Provided information:
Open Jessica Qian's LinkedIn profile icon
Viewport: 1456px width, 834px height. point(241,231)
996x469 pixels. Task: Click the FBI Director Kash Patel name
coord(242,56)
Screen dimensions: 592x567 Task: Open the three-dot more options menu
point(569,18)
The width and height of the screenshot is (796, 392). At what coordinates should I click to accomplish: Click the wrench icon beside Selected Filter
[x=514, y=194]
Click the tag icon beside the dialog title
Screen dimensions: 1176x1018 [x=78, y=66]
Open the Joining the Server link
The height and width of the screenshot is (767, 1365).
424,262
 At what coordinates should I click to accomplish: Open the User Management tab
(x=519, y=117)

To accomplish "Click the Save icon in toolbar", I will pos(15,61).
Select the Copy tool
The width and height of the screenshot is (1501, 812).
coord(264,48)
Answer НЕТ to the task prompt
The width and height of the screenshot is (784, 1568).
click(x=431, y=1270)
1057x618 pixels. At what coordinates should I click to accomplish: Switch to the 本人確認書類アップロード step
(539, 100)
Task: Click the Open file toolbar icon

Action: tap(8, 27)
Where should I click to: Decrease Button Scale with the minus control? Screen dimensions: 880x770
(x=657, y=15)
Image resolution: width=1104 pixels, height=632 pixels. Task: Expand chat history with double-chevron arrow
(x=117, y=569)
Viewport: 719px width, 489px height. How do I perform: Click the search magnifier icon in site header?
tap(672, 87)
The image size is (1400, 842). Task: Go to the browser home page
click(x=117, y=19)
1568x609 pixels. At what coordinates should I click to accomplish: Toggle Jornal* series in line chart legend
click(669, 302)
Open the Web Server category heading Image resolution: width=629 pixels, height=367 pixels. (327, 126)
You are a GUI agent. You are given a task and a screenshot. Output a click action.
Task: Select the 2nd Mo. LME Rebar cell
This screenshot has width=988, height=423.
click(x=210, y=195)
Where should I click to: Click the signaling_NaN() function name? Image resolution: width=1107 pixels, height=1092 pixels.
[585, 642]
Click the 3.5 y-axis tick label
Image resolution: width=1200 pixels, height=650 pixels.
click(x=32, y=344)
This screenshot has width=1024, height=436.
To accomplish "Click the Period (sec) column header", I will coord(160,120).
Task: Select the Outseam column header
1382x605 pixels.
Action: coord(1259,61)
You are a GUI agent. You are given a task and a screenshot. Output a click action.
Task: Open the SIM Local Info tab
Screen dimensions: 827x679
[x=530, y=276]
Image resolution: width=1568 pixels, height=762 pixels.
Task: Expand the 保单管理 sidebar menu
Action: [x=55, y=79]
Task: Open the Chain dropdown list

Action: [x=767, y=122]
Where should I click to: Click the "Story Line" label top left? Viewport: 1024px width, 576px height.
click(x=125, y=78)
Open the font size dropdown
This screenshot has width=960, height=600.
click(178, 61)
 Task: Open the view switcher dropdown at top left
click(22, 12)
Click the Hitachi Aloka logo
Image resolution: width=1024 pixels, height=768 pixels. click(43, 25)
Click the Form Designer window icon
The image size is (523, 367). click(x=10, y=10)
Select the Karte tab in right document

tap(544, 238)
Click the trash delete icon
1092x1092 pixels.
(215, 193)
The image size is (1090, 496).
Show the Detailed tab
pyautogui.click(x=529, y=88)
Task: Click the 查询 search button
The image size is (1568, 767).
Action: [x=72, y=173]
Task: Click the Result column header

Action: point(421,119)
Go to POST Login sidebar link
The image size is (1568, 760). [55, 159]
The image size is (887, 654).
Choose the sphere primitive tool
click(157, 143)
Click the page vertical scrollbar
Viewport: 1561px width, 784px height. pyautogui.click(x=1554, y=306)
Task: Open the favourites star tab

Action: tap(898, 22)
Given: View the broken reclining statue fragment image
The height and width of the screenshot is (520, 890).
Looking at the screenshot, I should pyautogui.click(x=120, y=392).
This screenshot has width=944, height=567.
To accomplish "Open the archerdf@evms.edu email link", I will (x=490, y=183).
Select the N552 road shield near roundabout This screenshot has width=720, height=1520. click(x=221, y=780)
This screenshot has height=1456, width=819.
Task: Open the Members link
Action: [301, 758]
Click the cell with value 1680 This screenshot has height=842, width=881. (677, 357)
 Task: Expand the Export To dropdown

Problem statement: Rewrite the listing above, replacing "magnifier icon" with "magnifying glass icon" and keeping everything else the same.

Full output:
Open Jessica Qian's LinkedIn profile icon
Viewport: 1456px width, 834px height. point(241,231)
996x469 pixels. Task: Click the FBI Director Kash Patel name
coord(242,56)
Screen dimensions: 592x567 Task: Open the three-dot more options menu
point(569,18)
The width and height of the screenshot is (796, 392). At what coordinates should I click to accomplish: Click the wrench icon beside Selected Filter
[x=514, y=194]
Click the tag icon beside the dialog title
Screen dimensions: 1176x1018 [x=78, y=66]
Open the Joining the Server link
The height and width of the screenshot is (767, 1365).
424,262
 At what coordinates should I click to accomplish: Open the User Management tab
(x=519, y=117)

To accomplish "Click the Save icon in toolbar", I will pos(15,61).
Select the Copy tool
The width and height of the screenshot is (1501, 812).
coord(264,48)
Answer НЕТ to the task prompt
The width and height of the screenshot is (784, 1568).
click(x=431, y=1270)
1057x618 pixels. At what coordinates should I click to accomplish: Switch to the 本人確認書類アップロード step
(539, 100)
Task: Click the Open file toolbar icon

Action: tap(8, 27)
Where should I click to: Decrease Button Scale with the minus control? Screen dimensions: 880x770
(x=657, y=15)
Image resolution: width=1104 pixels, height=632 pixels. Task: Expand chat history with double-chevron arrow
(x=117, y=569)
Viewport: 719px width, 489px height. How do I perform: Click the search magnifying glass icon in site header?
tap(672, 87)
The image size is (1400, 842). Task: Go to the browser home page
click(x=117, y=19)
1568x609 pixels. At what coordinates should I click to accomplish: Toggle Jornal* series in line chart legend
click(669, 302)
Open the Web Server category heading Image resolution: width=629 pixels, height=367 pixels. (327, 126)
You are a GUI agent. You are given a task and a screenshot. Output a click action.
Task: Select the 2nd Mo. LME Rebar cell
This screenshot has width=988, height=423.
click(x=210, y=195)
Where should I click to: Click the signaling_NaN() function name? Image resolution: width=1107 pixels, height=1092 pixels.
[585, 642]
Click the 3.5 y-axis tick label
Image resolution: width=1200 pixels, height=650 pixels.
click(x=32, y=344)
This screenshot has width=1024, height=436.
To accomplish "Click the Period (sec) column header", I will coord(160,120).
Task: Select the Outseam column header
1382x605 pixels.
Action: coord(1259,61)
You are a GUI agent. You are given a task and a screenshot. Output a click action.
Task: Open the SIM Local Info tab
Screen dimensions: 827x679
[x=530, y=276]
Image resolution: width=1568 pixels, height=762 pixels.
Task: Expand the 保单管理 sidebar menu
Action: [x=55, y=79]
Task: Open the Chain dropdown list

Action: [x=767, y=122]
Where should I click to: Click the "Story Line" label top left? Viewport: 1024px width, 576px height.
click(x=125, y=78)
Open the font size dropdown
This screenshot has width=960, height=600.
click(178, 61)
 Task: Open the view switcher dropdown at top left
click(22, 12)
Click the Hitachi Aloka logo
Image resolution: width=1024 pixels, height=768 pixels. click(43, 25)
Click the Form Designer window icon
The image size is (523, 367). click(x=10, y=10)
Select the Karte tab in right document

tap(544, 238)
Click the trash delete icon
1092x1092 pixels.
(215, 193)
The image size is (1090, 496).
Show the Detailed tab
pyautogui.click(x=529, y=88)
Task: Click the 查询 search button
The image size is (1568, 767).
Action: [x=72, y=173]
Task: Click the Result column header

Action: point(421,119)
Go to POST Login sidebar link
The image size is (1568, 760). [55, 159]
The image size is (887, 654).
Choose the sphere primitive tool
click(157, 143)
Click the page vertical scrollbar
Viewport: 1561px width, 784px height. pyautogui.click(x=1554, y=306)
Task: Open the favourites star tab

Action: tap(898, 22)
Given: View the broken reclining statue fragment image
The height and width of the screenshot is (520, 890).
Looking at the screenshot, I should pyautogui.click(x=120, y=392).
This screenshot has width=944, height=567.
To accomplish "Open the archerdf@evms.edu email link", I will (x=490, y=183).
Select the N552 road shield near roundabout This screenshot has width=720, height=1520. click(x=221, y=780)
This screenshot has height=1456, width=819.
Task: Open the Members link
Action: [301, 758]
Click the cell with value 1680 This screenshot has height=842, width=881. (677, 357)
 Task: Expand the Export To dropdown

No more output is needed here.